Where the string "label" occurs in the material below, report the whole line.

---

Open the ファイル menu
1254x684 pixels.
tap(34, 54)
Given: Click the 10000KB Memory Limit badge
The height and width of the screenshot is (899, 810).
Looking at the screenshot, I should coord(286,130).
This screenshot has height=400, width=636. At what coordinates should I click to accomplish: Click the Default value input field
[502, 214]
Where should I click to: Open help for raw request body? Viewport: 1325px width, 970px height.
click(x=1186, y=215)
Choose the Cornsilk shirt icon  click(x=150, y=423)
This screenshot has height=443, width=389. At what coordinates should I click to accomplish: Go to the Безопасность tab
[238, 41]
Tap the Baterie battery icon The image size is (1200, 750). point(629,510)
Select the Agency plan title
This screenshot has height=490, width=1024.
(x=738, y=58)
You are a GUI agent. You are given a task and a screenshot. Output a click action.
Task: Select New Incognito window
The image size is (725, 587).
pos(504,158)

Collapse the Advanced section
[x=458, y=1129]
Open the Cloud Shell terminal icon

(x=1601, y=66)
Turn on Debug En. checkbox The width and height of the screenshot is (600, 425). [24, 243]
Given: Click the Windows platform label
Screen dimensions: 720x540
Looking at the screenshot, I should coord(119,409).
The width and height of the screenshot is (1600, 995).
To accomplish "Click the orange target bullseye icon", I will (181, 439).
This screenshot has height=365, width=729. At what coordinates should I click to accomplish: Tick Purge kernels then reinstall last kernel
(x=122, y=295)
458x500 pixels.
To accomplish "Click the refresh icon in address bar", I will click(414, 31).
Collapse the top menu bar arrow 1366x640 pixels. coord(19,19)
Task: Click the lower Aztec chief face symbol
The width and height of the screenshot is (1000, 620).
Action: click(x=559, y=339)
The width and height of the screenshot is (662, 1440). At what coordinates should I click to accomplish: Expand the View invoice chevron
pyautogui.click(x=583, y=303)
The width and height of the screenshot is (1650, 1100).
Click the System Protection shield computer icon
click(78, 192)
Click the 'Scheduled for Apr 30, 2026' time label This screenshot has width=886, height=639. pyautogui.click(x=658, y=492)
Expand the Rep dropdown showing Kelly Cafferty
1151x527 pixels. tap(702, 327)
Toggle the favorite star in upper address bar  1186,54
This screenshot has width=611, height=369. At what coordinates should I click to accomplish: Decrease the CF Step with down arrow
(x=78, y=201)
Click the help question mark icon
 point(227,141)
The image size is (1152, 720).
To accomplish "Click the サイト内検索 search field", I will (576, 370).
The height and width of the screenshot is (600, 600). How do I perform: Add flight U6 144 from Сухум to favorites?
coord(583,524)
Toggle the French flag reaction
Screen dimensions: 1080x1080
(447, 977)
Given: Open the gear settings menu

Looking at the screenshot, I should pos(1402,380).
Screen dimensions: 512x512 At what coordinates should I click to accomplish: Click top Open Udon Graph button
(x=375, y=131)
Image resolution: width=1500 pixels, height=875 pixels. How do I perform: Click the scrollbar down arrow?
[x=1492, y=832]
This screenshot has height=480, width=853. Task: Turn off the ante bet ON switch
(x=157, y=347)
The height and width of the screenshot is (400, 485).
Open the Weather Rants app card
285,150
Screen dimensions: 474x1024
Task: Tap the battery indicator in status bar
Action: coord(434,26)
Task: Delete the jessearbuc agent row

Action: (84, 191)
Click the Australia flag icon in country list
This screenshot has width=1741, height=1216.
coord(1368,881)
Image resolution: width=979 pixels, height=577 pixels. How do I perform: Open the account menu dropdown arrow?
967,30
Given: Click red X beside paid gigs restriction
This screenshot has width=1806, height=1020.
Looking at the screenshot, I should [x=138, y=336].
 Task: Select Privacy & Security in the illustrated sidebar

---

* _SOLUTION TO THIS EXERCISE_:
Given: Click the Windows platform label
Click the 'Scheduled for Apr 30, 2026' time label This screenshot has width=886, height=639. pyautogui.click(x=658, y=492)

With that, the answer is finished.